------ Extracted information ------
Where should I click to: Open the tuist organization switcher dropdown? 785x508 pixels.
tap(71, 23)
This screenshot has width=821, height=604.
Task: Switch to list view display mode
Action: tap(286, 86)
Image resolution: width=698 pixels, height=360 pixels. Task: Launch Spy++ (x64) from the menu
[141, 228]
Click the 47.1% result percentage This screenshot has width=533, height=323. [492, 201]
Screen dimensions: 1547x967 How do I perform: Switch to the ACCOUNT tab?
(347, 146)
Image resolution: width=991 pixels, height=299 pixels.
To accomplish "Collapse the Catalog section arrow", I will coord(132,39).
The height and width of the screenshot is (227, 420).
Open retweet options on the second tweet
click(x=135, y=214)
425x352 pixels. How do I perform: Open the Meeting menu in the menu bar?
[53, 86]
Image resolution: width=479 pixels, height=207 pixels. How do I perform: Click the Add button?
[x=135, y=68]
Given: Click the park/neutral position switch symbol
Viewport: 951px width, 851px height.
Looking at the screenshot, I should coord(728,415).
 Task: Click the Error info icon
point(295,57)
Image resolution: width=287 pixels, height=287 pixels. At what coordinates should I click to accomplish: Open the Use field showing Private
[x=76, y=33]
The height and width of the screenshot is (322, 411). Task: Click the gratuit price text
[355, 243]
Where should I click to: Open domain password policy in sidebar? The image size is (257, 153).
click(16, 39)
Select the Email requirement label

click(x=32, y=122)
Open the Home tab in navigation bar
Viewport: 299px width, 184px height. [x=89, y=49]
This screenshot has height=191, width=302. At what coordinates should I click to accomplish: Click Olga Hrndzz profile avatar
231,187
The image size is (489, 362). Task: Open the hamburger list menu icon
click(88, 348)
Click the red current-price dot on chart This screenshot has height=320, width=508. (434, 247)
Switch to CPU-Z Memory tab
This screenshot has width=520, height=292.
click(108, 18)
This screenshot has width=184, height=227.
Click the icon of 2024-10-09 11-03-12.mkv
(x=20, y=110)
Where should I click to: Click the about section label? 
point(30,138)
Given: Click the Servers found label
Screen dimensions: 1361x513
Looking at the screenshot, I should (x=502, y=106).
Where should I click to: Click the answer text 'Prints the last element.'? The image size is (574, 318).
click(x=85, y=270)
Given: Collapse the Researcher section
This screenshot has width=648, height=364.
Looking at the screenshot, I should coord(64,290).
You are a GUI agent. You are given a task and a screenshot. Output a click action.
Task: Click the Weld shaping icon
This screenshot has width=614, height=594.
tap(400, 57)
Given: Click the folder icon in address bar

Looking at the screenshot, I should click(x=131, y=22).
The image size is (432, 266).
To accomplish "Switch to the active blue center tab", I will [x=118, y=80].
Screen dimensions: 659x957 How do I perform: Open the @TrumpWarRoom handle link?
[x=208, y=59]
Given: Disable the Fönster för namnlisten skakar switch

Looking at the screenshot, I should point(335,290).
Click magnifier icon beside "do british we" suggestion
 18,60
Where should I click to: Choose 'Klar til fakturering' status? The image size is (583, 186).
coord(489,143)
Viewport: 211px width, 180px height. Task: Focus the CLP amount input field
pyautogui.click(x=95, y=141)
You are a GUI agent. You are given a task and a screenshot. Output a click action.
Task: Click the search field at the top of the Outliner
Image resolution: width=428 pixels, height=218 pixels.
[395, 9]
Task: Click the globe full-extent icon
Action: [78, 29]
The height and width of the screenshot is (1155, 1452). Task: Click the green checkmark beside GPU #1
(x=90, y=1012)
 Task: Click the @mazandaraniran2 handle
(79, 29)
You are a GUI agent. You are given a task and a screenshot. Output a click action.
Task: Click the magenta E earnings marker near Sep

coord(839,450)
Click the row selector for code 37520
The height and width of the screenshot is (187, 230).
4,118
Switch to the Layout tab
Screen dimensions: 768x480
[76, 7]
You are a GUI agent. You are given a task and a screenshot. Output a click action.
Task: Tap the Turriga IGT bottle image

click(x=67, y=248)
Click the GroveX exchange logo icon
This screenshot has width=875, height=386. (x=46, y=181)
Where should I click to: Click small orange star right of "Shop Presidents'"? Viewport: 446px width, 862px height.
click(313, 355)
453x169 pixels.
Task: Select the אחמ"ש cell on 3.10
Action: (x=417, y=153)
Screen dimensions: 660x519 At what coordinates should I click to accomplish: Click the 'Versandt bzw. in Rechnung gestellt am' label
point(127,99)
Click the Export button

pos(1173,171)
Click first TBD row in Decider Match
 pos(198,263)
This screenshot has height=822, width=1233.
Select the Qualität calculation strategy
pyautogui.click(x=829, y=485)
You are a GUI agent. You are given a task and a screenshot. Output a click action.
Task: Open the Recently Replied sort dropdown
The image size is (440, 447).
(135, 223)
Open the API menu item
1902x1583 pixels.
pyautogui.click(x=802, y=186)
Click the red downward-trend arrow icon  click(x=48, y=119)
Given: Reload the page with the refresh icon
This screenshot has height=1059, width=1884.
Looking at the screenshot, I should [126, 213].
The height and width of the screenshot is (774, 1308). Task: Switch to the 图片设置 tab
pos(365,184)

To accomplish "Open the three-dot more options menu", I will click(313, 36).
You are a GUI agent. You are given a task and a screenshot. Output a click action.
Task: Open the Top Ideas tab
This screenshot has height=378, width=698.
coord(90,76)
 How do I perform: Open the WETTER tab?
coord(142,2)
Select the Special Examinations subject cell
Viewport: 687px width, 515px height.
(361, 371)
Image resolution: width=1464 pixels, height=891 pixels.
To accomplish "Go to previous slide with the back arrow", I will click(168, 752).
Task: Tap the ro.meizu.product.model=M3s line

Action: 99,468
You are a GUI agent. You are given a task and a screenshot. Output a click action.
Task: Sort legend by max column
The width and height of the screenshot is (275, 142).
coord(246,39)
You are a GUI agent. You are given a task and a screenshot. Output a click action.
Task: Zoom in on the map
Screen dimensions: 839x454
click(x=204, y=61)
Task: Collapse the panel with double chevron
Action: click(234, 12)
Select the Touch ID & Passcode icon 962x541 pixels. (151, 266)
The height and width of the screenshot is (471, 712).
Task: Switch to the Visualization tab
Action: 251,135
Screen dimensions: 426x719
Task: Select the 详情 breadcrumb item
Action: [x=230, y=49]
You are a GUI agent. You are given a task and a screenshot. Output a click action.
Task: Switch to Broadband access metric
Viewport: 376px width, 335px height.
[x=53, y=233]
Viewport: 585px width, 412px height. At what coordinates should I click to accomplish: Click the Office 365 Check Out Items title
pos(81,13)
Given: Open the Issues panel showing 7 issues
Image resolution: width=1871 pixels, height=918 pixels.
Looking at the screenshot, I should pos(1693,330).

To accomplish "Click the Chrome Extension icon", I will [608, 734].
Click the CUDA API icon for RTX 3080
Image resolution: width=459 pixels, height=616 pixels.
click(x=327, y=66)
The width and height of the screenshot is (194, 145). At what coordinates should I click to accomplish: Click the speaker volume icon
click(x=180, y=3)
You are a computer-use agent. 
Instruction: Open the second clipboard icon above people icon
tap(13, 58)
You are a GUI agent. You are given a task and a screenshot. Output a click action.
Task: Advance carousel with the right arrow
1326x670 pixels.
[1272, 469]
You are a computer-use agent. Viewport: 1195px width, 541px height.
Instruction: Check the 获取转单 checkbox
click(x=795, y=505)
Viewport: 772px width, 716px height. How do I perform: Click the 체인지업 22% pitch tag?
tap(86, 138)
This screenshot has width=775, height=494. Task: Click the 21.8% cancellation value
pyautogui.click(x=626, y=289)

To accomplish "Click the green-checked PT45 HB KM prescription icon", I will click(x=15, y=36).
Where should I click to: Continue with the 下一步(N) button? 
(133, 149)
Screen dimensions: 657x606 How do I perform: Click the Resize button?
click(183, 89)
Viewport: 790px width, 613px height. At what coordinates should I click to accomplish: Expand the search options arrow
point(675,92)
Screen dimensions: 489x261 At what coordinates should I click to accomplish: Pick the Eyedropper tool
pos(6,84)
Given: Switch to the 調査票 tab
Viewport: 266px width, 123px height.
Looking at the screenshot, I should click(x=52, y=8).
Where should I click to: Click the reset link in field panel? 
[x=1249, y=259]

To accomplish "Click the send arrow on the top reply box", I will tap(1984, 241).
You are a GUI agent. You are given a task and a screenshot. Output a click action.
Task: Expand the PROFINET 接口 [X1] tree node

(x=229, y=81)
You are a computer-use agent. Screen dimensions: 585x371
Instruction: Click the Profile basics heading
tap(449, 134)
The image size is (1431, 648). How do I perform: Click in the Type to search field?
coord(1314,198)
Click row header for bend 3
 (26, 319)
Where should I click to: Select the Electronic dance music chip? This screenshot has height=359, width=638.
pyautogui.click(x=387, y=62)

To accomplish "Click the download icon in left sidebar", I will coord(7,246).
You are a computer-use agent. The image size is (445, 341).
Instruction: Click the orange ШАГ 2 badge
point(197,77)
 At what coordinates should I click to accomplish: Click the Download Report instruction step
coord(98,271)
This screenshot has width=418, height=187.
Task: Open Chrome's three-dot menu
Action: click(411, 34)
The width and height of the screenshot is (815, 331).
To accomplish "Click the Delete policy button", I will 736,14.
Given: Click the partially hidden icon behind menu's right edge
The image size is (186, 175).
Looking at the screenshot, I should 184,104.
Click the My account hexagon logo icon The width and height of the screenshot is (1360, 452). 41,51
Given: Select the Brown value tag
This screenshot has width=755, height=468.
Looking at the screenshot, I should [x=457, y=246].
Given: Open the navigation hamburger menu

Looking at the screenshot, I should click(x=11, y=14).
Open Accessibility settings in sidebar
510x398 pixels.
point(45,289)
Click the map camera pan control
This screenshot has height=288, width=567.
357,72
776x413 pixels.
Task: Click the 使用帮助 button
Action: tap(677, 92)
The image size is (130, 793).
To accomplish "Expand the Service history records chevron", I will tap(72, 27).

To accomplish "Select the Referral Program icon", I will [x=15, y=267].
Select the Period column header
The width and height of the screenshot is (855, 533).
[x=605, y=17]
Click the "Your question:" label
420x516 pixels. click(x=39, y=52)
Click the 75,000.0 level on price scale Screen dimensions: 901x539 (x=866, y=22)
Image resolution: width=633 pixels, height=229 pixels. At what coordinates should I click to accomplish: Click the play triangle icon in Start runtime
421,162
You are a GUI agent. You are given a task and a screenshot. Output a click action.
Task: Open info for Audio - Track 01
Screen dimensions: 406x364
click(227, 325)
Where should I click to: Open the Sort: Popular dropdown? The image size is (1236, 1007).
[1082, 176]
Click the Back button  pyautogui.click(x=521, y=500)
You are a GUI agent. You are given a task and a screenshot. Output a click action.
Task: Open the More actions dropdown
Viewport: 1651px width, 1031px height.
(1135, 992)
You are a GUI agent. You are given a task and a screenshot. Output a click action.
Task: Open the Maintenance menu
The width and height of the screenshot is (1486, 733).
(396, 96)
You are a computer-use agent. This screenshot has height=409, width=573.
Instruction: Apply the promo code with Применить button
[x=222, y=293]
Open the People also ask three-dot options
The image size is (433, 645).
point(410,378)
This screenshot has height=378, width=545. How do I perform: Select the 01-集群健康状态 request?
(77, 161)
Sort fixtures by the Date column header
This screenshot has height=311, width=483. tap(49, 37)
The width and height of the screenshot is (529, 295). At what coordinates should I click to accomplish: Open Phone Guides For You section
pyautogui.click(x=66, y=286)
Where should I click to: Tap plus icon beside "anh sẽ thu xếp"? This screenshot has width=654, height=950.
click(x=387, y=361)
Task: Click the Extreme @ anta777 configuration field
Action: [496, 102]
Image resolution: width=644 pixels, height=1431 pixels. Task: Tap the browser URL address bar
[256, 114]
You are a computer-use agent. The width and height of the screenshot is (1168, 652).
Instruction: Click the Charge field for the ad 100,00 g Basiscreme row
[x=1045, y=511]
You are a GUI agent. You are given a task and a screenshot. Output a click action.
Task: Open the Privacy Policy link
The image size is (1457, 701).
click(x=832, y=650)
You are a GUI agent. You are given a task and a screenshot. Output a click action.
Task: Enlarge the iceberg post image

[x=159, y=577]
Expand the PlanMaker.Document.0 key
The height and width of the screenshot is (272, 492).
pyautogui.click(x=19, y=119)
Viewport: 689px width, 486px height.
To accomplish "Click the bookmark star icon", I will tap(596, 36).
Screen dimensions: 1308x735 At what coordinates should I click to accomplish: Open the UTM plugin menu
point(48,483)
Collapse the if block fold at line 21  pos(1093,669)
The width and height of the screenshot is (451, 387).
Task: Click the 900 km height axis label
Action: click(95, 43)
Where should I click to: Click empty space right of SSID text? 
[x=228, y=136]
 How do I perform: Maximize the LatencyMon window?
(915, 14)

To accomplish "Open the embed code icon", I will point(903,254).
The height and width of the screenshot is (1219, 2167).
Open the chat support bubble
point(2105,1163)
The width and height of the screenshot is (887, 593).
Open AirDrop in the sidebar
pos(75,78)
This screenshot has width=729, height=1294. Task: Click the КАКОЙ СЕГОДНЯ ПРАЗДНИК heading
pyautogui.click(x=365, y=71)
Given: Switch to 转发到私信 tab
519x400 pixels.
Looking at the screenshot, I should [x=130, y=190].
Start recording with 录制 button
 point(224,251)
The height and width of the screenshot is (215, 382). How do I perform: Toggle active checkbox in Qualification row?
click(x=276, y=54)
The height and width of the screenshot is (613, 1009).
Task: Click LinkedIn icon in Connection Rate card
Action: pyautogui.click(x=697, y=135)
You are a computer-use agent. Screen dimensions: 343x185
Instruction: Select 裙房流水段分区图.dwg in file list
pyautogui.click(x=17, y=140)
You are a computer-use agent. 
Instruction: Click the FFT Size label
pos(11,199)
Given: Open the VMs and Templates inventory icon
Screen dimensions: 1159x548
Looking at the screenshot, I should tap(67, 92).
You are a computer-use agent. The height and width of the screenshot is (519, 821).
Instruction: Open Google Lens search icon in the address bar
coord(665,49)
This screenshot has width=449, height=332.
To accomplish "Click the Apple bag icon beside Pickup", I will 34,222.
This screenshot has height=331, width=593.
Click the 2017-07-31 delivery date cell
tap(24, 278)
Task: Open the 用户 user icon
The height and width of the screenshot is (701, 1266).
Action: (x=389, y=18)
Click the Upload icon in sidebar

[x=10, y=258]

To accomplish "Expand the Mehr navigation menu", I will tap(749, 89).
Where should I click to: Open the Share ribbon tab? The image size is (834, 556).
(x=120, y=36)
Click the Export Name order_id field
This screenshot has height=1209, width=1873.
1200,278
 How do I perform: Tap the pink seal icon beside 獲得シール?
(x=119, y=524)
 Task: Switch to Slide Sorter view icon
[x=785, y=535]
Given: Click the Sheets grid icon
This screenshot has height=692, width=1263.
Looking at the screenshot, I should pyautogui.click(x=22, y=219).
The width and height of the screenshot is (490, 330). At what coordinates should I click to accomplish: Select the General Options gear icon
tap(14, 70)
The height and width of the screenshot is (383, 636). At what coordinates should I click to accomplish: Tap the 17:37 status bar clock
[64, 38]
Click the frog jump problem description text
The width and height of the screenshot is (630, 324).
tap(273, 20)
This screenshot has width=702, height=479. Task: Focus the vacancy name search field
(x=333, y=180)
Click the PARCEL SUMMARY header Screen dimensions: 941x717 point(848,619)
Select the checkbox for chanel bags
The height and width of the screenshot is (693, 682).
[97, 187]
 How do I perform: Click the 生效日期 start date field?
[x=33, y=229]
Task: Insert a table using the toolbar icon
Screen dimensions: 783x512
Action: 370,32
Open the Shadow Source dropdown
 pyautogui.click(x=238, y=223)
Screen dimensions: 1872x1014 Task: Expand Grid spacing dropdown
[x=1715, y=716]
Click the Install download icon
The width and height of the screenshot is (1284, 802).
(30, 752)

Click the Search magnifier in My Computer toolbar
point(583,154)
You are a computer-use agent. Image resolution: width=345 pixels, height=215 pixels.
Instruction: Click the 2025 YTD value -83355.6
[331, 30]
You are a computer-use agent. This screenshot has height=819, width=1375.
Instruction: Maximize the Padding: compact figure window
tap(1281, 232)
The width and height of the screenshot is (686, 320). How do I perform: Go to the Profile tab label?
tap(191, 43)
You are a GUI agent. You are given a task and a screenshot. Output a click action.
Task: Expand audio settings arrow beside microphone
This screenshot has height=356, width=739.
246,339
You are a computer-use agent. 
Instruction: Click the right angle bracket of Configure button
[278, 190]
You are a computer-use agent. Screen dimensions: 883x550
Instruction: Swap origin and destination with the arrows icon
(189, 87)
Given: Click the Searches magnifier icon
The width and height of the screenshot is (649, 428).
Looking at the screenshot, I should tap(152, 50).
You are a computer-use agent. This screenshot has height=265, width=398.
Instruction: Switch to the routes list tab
------
State how many lines in the material above contain the string "active". Case counts, so match it in exactly that form.

2